Sebuah contoh SMA NU 1 Model Lamongan, para siswa dikenalkan dengan materi dengan kurikulum lokal. Seperti, matapelajaran live skill, siswa yang mengikuti matapelajaran ini, diajak untuk belajar berbagai kerajinan lokal setempat. Dalam pelajaran ini, biasanya siswa putri diajarkan belajar membuat kue, untuk siswa putra diajarkan membuat paving. Selain itu, siswa diajarkan untuk menjadi siswa yang kreatif, bukan sekadar pandai dalam bidang pengetahuan, namun skill yang ada di masyarakat harus dikuasai sebagai bekal berwirausaha dengan jiwa entrepreneurship yang mandiri.

Maksudnya, jiwa-jiwa mandiri untuk menjadi entrepreneurship ini yang harus ditanamkan pada setiap siswa. Sehingga, nantinya para lulusan akan menjadi orang yang mandiri. Sehingga, tidak akan ada yang menyalakan, bahwa sekolah gagal dalam pendidikan karena banyaknya lulusan yang menganggur.

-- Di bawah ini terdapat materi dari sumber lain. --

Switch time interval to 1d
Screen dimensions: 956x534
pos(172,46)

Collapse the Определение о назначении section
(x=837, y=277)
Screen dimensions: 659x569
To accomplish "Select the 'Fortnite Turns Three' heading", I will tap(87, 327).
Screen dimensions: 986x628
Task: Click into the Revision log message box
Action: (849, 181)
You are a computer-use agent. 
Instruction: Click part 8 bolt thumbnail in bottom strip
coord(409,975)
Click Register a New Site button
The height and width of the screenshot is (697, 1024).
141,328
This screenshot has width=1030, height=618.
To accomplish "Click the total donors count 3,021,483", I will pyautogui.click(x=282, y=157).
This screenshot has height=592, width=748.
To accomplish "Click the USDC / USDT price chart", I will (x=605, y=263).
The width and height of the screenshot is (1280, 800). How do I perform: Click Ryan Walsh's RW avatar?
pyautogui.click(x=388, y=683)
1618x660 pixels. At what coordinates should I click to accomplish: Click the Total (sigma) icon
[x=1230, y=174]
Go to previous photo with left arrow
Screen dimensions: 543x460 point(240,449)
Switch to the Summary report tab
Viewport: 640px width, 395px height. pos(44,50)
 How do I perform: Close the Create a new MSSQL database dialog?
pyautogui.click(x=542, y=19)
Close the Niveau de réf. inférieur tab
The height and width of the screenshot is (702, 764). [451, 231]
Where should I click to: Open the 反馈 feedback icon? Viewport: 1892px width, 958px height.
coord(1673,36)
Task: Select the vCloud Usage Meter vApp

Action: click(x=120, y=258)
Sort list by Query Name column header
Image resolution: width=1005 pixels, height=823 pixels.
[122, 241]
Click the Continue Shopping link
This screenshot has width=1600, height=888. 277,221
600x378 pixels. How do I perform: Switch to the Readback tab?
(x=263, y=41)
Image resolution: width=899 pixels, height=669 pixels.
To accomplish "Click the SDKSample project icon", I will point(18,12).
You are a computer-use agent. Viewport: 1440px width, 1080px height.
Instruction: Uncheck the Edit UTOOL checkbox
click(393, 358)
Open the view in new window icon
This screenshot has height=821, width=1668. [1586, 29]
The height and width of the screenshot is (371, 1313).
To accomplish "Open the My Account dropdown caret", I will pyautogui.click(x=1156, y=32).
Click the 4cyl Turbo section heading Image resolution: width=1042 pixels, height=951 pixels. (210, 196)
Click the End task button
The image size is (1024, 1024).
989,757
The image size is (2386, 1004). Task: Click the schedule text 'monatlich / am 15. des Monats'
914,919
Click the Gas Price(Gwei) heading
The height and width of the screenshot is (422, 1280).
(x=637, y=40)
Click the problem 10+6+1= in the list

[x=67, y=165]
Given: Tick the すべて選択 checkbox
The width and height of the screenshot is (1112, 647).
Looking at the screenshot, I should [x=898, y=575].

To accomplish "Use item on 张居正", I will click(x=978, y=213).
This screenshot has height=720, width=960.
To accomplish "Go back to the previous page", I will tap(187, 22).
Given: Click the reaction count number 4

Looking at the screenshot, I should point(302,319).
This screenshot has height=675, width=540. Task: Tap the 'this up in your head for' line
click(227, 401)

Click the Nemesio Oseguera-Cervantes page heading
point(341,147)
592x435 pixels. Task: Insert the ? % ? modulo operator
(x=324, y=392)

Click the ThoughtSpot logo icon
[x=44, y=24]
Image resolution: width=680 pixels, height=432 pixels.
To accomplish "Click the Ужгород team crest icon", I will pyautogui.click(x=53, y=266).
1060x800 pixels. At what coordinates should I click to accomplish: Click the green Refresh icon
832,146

Cukup dengan mandirinya--berwirausaha dan berjiwa entrepreneurship--para lulusan dari lembaga pendidikan, angka pengangguran dapat menurun. Dengan maksud, kota dapat dikatakan sebagai kota sejahtera adalah kota yang sudah mandiri. Kota mandiri akan terwujud apabila angka pengangguran menurun dan angka pengangguran menurun akan bisa dicapai apabila para lulusan (pemuda) dari sebuah lembaga dapat menjadi siswa yang mandiri dalam berwirausaha. Sehingga, sinergitas kota yang mandiri dapat dipandang dari para pemuda yang penuh dengan kemandirian.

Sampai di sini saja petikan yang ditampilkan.